> **Exercise objective**
Pull out each line in the records below that contains the word "Select". Case counts.

> **Exercise material**
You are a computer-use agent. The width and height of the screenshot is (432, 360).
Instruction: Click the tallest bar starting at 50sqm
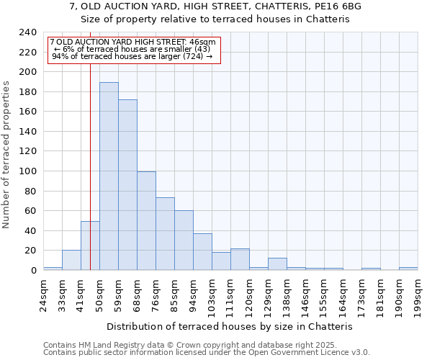109,176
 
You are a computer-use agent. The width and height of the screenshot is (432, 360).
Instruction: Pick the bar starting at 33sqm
71,260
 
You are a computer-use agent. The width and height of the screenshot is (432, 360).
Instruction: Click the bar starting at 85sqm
184,240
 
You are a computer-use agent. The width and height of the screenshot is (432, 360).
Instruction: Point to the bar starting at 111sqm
240,259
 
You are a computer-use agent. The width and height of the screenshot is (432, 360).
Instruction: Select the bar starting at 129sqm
277,264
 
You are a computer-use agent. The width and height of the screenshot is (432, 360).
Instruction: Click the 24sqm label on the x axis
43,294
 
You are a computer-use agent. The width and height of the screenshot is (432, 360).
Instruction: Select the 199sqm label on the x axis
418,294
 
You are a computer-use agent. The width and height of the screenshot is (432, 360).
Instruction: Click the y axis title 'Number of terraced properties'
6,155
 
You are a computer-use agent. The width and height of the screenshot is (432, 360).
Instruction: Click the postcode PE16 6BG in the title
336,6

> **Finished exercise**
Instruction: Select the bar starting at 129sqm
Instruction: Select the 199sqm label on the x axis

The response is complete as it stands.